THE NHS is in a sorry state. If it was a person, its relatives would already be calling in the priest to give it the last rites. Whichever way you look at it, however many spoonfuls of sugar you use to coat the pill, it is dying on its feet.

We all know how bad it is. Or at least we think we do, until something happens to make us see that our already low expectations are still way above the derisory service actually on offer.

Last month my friend Sharon discovered the baby she was carrying was dead. It was a crushing blow for her and her husband, but they handled the situation with strength and dignity.

The consultant at her local London hospital gave her some strong painkillers and told her to go home and wait for nature to take its course sometime in the next two weeks. Everyone hoped it would be over sooner rather than later, but unfortunately nature had other ideas and nothing happened.
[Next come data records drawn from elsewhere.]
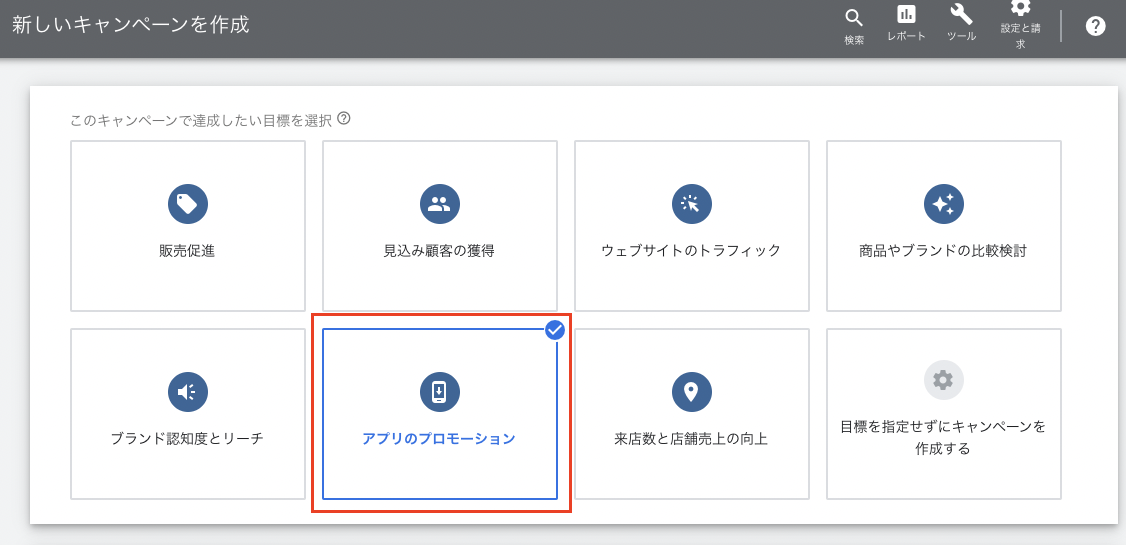Viewport: 1126px width, 545px height.
Task: Open 設定と請求 gear settings
Action: (1020, 24)
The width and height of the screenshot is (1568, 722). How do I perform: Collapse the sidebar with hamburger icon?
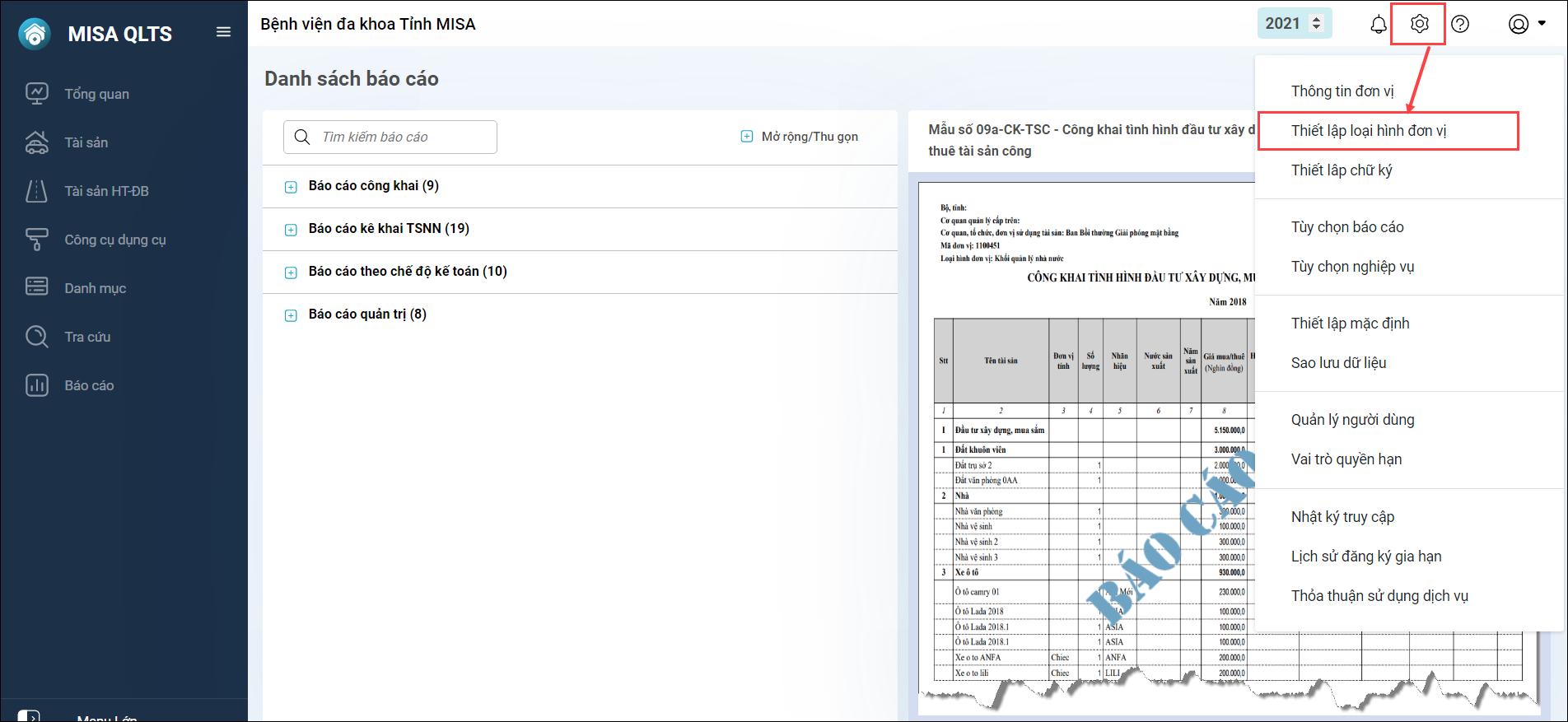pyautogui.click(x=223, y=32)
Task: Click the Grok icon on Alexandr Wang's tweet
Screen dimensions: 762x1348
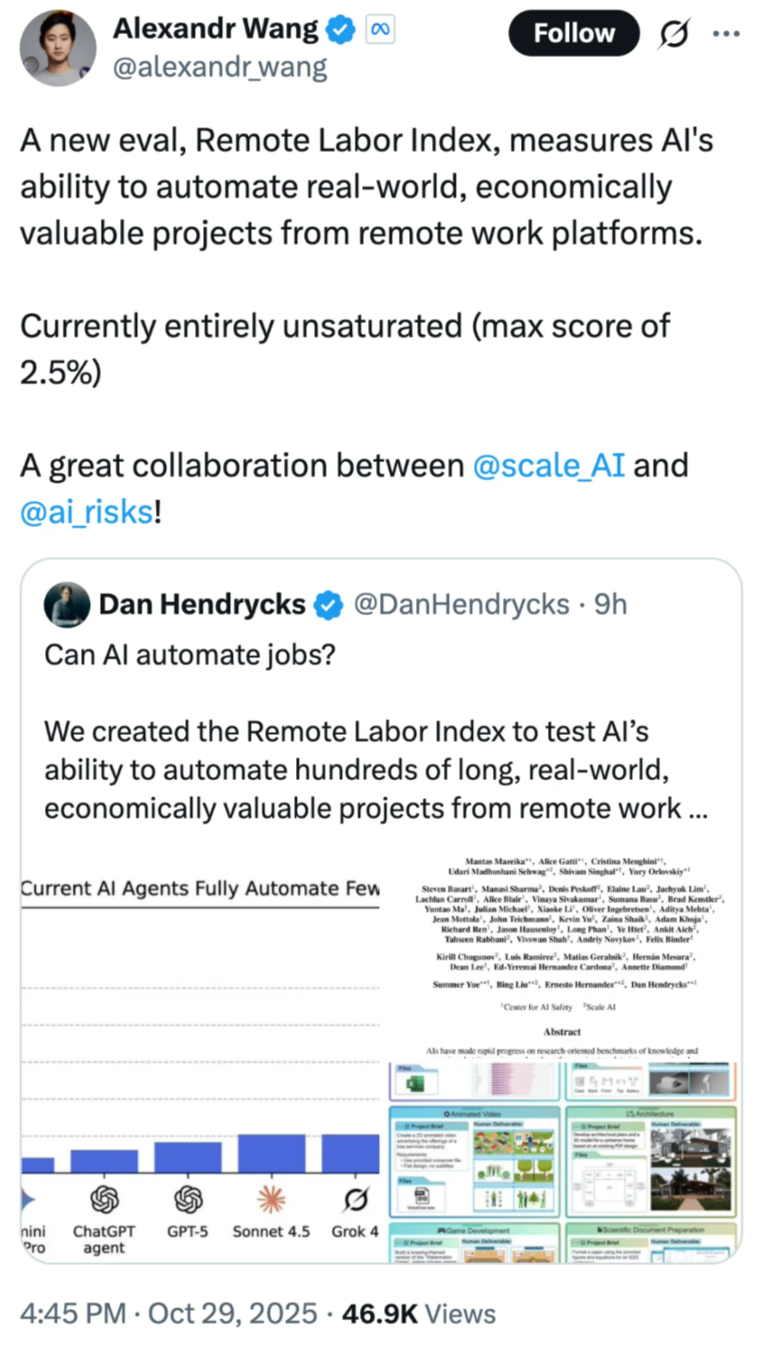Action: coord(675,33)
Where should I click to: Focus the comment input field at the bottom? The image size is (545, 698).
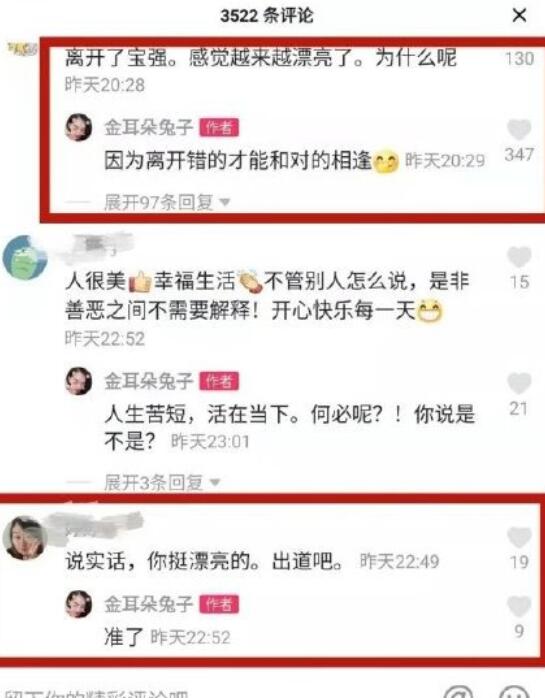[214, 693]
So Sharon returned to the hospital where she had first been given the devastating news so doctors could give nature a helping hand, and she and her husband could begin to move on.

She sat for three hours waiting to be seen, but as she was not technically an emergency she understood the delay. After a brisk and somewhat brusque consultation, she was told no one was available to take care of her problem that day and she should come back at 9am the next day ready to be anaesthetised.
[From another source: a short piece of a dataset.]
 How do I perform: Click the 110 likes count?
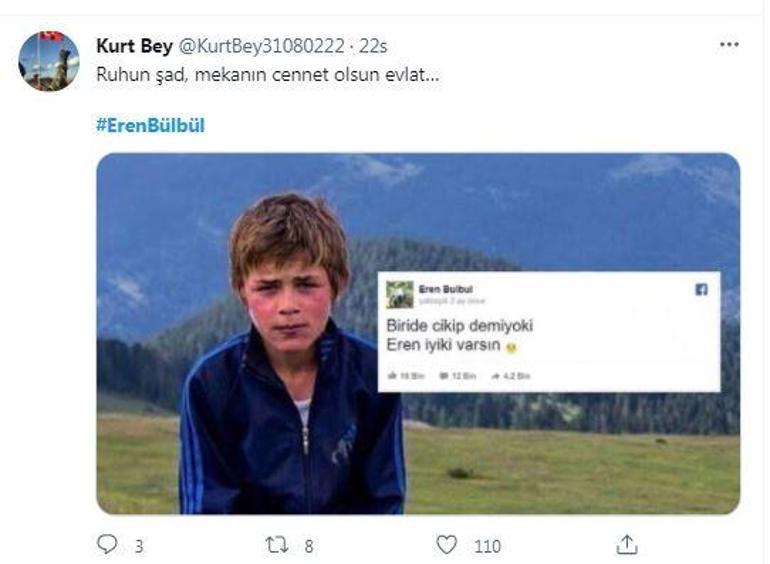[488, 546]
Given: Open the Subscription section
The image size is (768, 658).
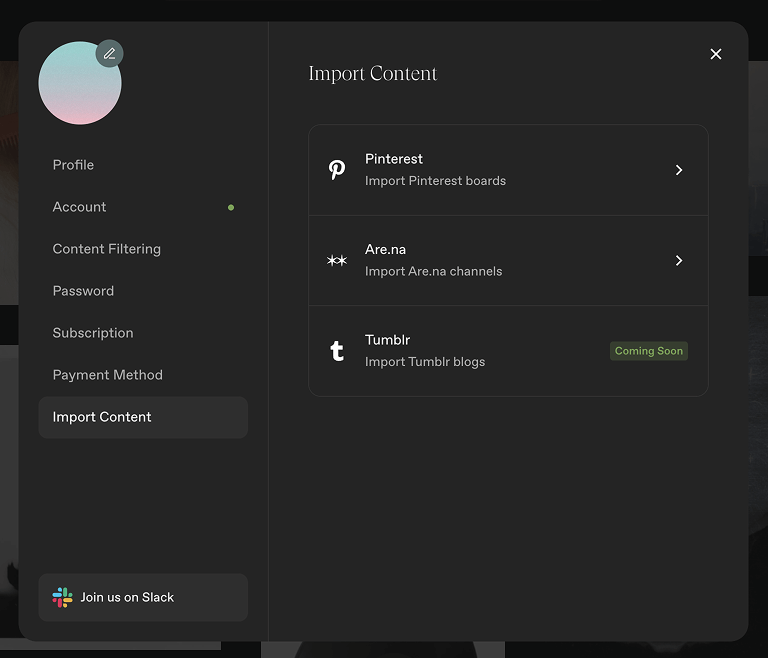Looking at the screenshot, I should pos(92,333).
So Sharon ate and drank nothing that night and returned the next day at 9am prompt. Again, she was told she would have to wait... and wait... and wait.

As the morning dragged on, her husband decided to dash out and grab some currency for a trip to France they were due to take with their two-year-old son at the weekend. When he returned Sharon was in a hospital gown on a trolley with a line in her arm ready for action.
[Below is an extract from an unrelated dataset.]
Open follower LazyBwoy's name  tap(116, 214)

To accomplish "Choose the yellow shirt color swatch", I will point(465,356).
Unfortunately, however, action was not exactly what the hospital had in mind. Another six hours passed. By this time Sharon had not eaten or drunk anything for more than 24 hours, she had barely slept and she had not had a civil word, never mind any medical care, from the staff on duty.

Eventually, after "causing a fuss", as her husband described their desperate attempts to get a straight answer on what precisely was happening, they were told she might be seen at 9pm - 12 hours after their arrival that morning, and 36 hours after they first checked in. But even then the hospital staff, who were now becoming increasingly frosty, refused to be pinned down to a promise.

So they left. Dispirited, disappointed and downright furious, they walked out of the hospital, went home and found themselves a private consultant. He saw them at 7pm that same night.

Sharon walked into his clinic at 9am the following morning, and was recovering well from the procedure an hour later, sad but also more than a little relieved.

After my anger and disgust on my friend's behalf began to subside, I couldn't help wondering if her experience was really what Tony Blair and his Government had in mind when they talked about public-private partnerships. Instead of referring to two bodies working in tandem to create a healthier health service, perhaps the phrase was intended to imply that the public sector can treat patients like dirt while the private sector sweeps up the mess.

We sneer at the American system of pay-as-you-go health care - an unfair, unjustifiable system under which poor people literally can't afford to be sick - but then we run our own National Health Service into the ground, forcing people to fall back on expensive private care.

The NHS used to be a source of great pride, but it is fast becoming a source of shame. When a woman who has suffered a traumatic miscarriage is made to feel like a nuisance and an annoyance when simply asking for help, there is something terribly wrong with the system. Let's just hope the decline is not terminal.